> Brief: All lines below containing "accomplish" are to be listed.

◆ ◆ ◆ ◆ ◆

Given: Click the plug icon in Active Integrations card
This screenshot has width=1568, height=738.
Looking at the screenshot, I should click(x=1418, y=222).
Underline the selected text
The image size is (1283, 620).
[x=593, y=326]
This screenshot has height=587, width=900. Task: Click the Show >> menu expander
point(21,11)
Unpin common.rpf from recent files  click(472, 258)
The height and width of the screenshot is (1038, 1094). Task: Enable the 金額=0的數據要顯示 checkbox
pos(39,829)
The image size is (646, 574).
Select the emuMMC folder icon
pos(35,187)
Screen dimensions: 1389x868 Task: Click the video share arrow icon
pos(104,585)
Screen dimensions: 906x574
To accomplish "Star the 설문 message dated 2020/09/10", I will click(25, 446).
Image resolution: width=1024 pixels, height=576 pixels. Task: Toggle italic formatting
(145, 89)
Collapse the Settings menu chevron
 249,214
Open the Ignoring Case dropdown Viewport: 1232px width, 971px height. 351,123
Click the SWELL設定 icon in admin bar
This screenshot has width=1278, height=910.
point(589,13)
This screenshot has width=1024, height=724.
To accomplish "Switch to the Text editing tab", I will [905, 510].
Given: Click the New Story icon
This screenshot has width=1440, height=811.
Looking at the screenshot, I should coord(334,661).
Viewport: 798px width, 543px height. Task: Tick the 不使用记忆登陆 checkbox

◆ ◆ ◆ ◆ ◆

> Response to the task:
To accomplish "Star the 설문 message dated 2020/09/10", I will click(25, 446).
To accomplish "Switch to the Text editing tab", I will [905, 510].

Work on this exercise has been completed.